Got it. I'll try to gather up more hard numbers today. Like I said, this is more of an experiment than a definite way to go....
yes, and either single or dual dispatch on boxtype is better than the many if's that it replaces.  less code, but also the optimizer is only matching expressions.  so taking the boxtype multiple times is fodder to optimize, but "isnumber" then "isint" is not really optimizeable.

i'm seeing the same pattern for null pointer checks... isnv doesn't combine well with boxtype, so in cases when we'll take the boxtype and CASE anyway, its a win to push the NP check into the same case.  (eg toproto, and others)
the feeling I'm getting is that the vast majority of "is" checks (isnv isobject etc) should be replaced by CASE checks, but this is more a gut feeling than anything backed by numbers at this point...
Comment on attachment 297905 [details] [diff] [review]
Patch

going with the single flat dispatch seems fine since it eliminates the most guards and is reportedly smaller than the multi-dispatch equivalent.
Attachment #297905 - Flags: review?(edwsmith) → review+
I just did some measurement of single-flat-case vs. a nested-case approach, and interestingly, the number of side exits is pretty close to identical between them, with a nested-case approach having slightly fewer (probably due to constant optimization in a few cases).

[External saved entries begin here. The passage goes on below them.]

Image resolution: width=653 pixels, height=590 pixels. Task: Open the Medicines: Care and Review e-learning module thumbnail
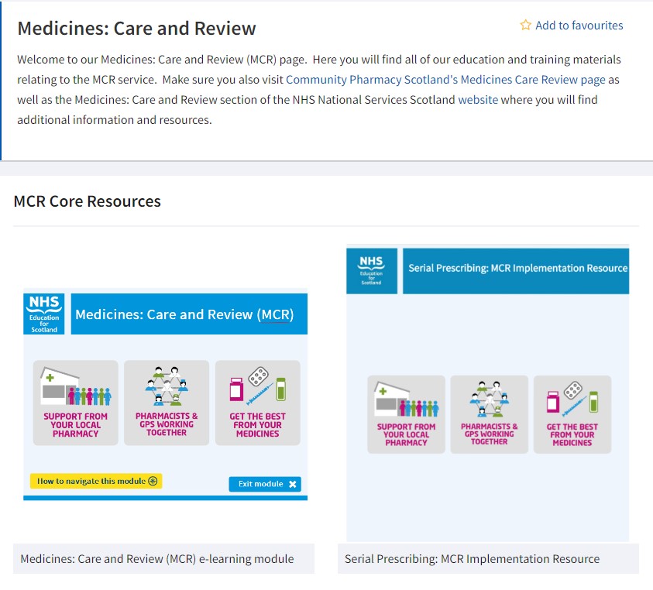pyautogui.click(x=166, y=395)
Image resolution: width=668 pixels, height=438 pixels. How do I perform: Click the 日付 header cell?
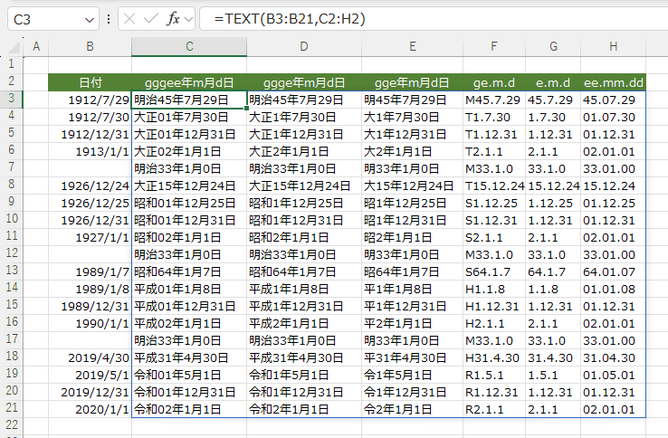coord(90,82)
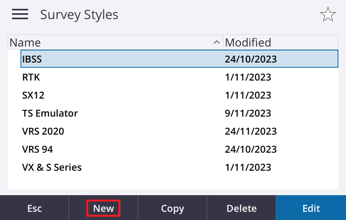Open the hamburger menu
This screenshot has height=220, width=346.
click(x=20, y=14)
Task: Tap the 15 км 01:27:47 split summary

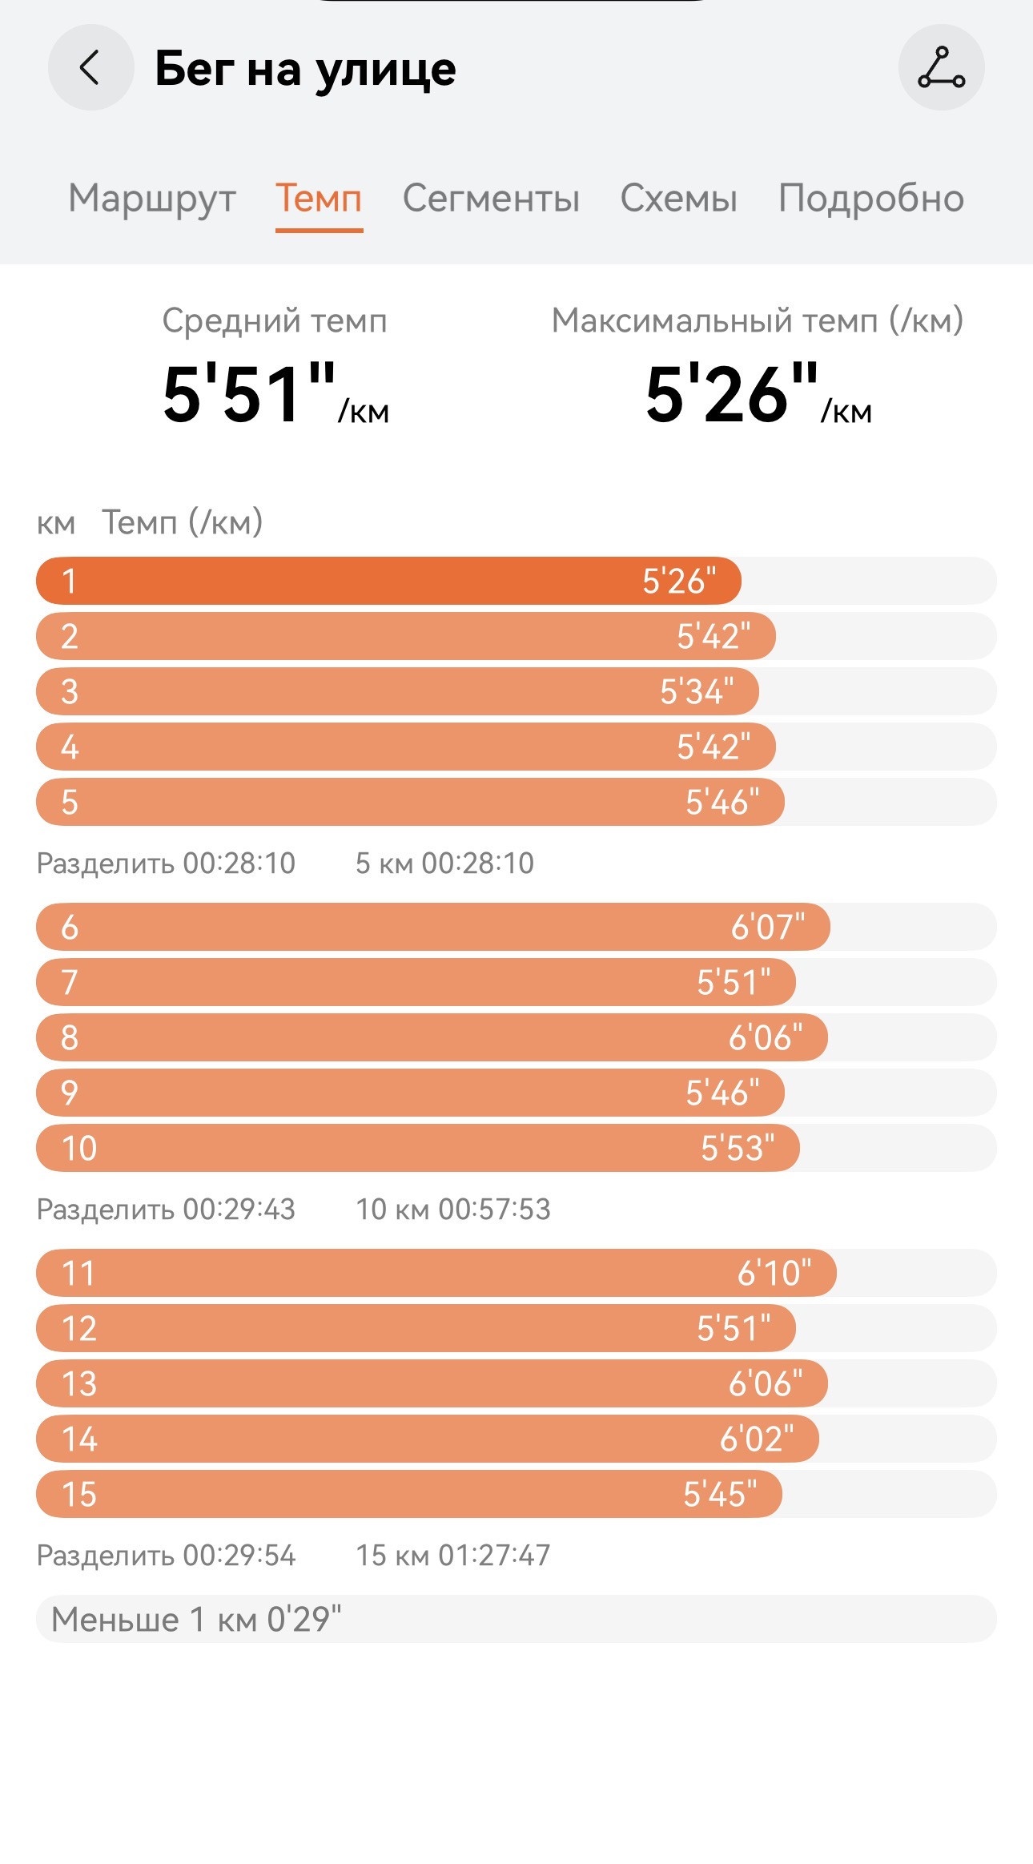Action: (x=453, y=1555)
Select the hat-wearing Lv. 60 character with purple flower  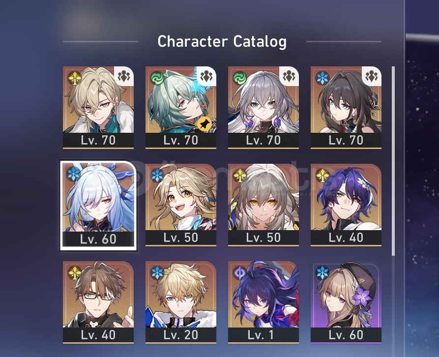(x=346, y=302)
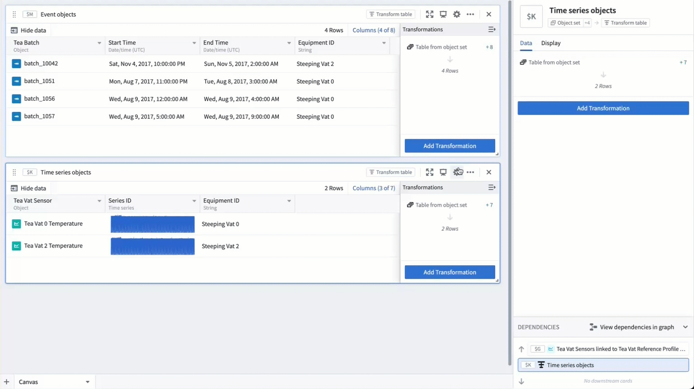Select the Data tab in Time series panel
This screenshot has width=694, height=389.
[x=526, y=43]
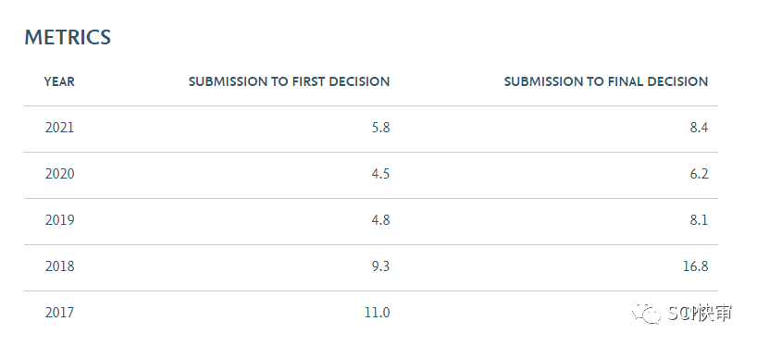Click the 8.4 final decision value
Image resolution: width=757 pixels, height=346 pixels.
click(x=699, y=128)
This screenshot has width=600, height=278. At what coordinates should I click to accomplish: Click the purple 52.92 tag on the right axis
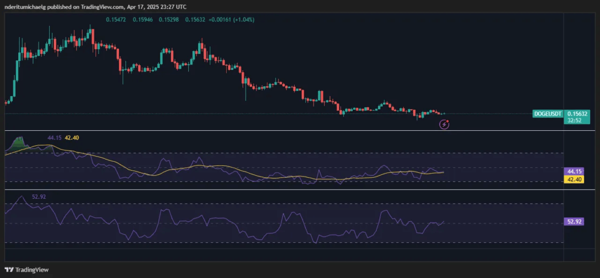pyautogui.click(x=571, y=222)
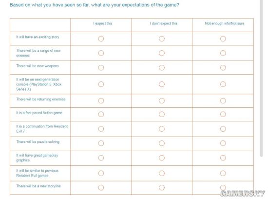Choose 'Not sure' for range of new enemies

(x=223, y=53)
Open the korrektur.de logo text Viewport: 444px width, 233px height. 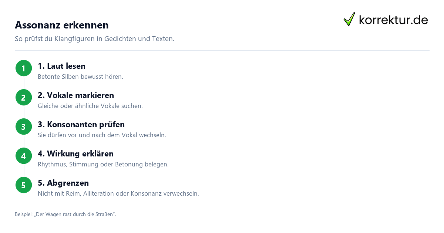tap(393, 20)
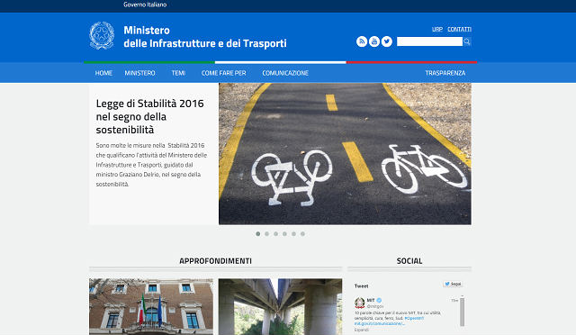Click the tweet feed scrollbar
Image resolution: width=576 pixels, height=335 pixels.
[462, 311]
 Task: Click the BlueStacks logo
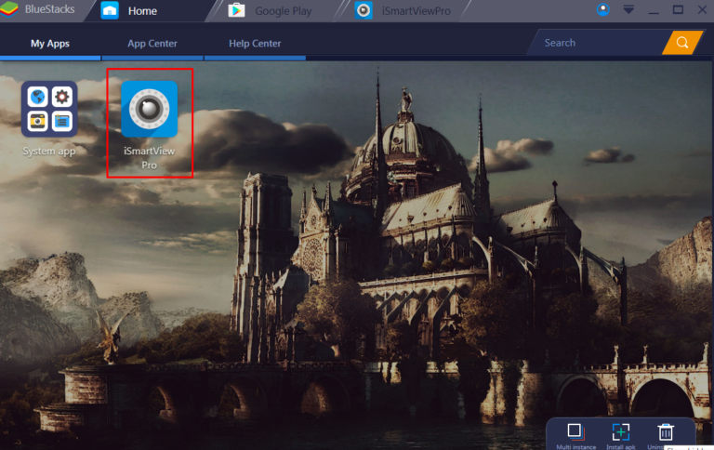9,11
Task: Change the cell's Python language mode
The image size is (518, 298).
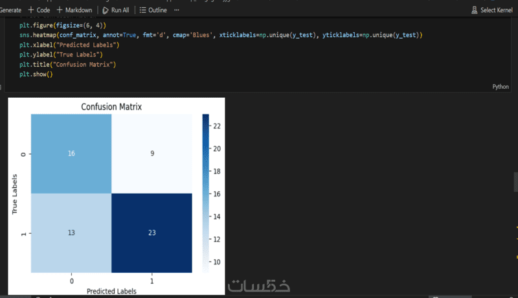Action: click(500, 86)
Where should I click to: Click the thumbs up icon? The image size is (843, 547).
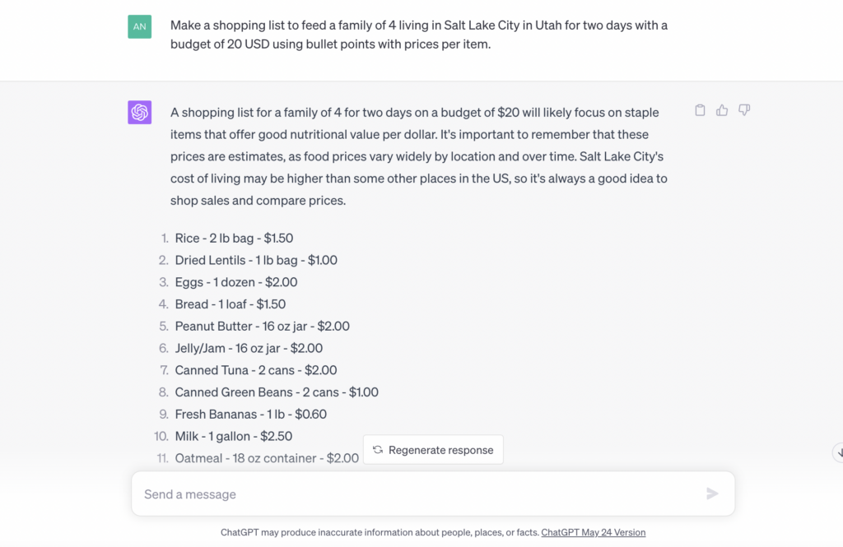pos(722,110)

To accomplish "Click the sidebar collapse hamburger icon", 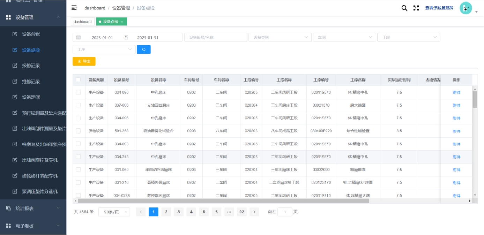I will (74, 8).
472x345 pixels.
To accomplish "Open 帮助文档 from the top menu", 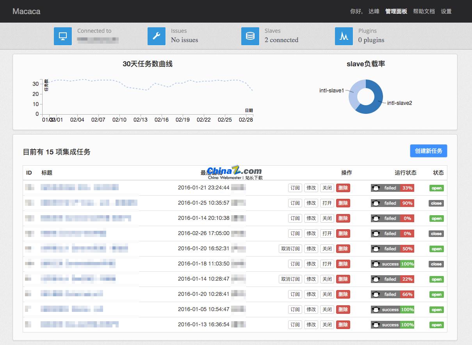I will [x=425, y=11].
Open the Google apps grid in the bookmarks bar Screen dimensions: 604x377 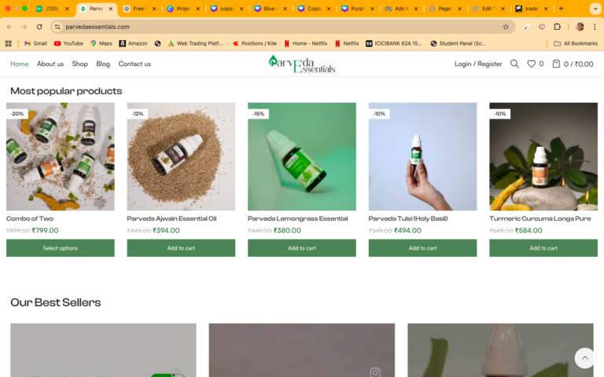pos(9,43)
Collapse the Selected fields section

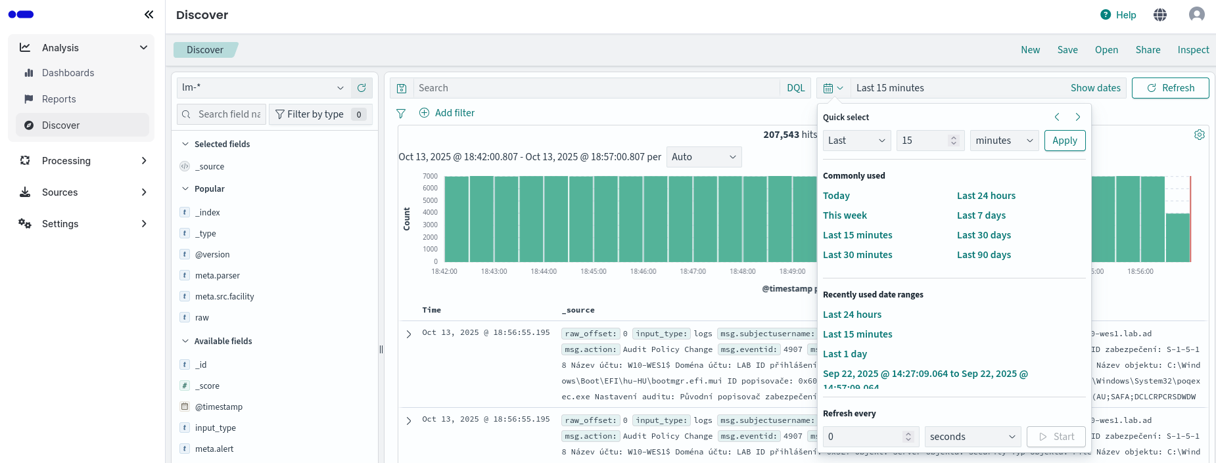[185, 144]
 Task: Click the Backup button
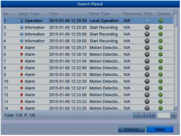pyautogui.click(x=132, y=129)
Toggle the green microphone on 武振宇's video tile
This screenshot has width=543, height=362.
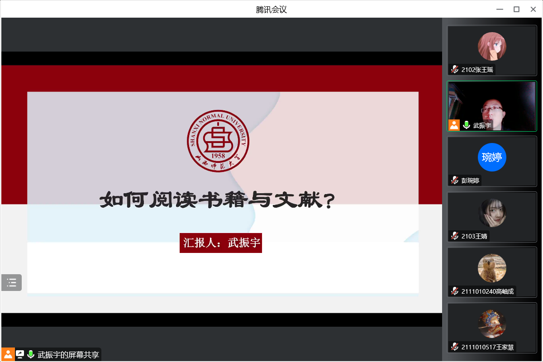tap(467, 125)
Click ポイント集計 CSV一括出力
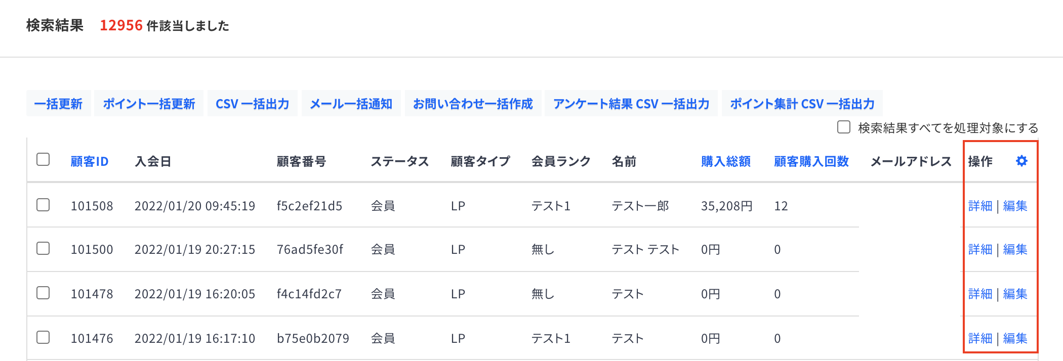Screen dimensions: 1063x361 pos(802,104)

But since every exit is a considerable chunk of code, every bit helps, and IMHO the nested-case is more readable anyway, so I'll resubmit a patch using that approach.
Attached patch PatchSplinter Review
Rewrote OP_add, OP_equals, and OP_strictequals to use CASE rather than repeated IF's to minimize the number of guards/side-exits produced.

Added 2drop0 and 2drop1 words to forth, similar to the existing drop0 and drop1 words.

Added the -Dverbose_live flag; this split part of the behavior formerly in -Dverbose_opt_detail into a separate flag, and emits information about live LIR instructions and exit metrics. Note that this flag is now completely independent of other verbose flags.

Added a readUnalignedInt16() call to Interpreter for the several places we do this: Intel chips will allow an unaligned read in a single instruction so we special-case for them.
Attachment #298340 - Flags: review?(edwsmith)
Attachment #297905 - Attachment is obsolete: true
Comment on attachment 298340 [details] [diff] [review]
Patch

looks good
Attachment #298340 - Flags: review?(edwsmith) → review+
added as changeset:   293:8b4a9bb8c709
Status: NEW → RESOLVED
Closed: 17 years ago
Resolution: --- → FIXED
Closing out all TT: transfer bugs that are resolved fixed.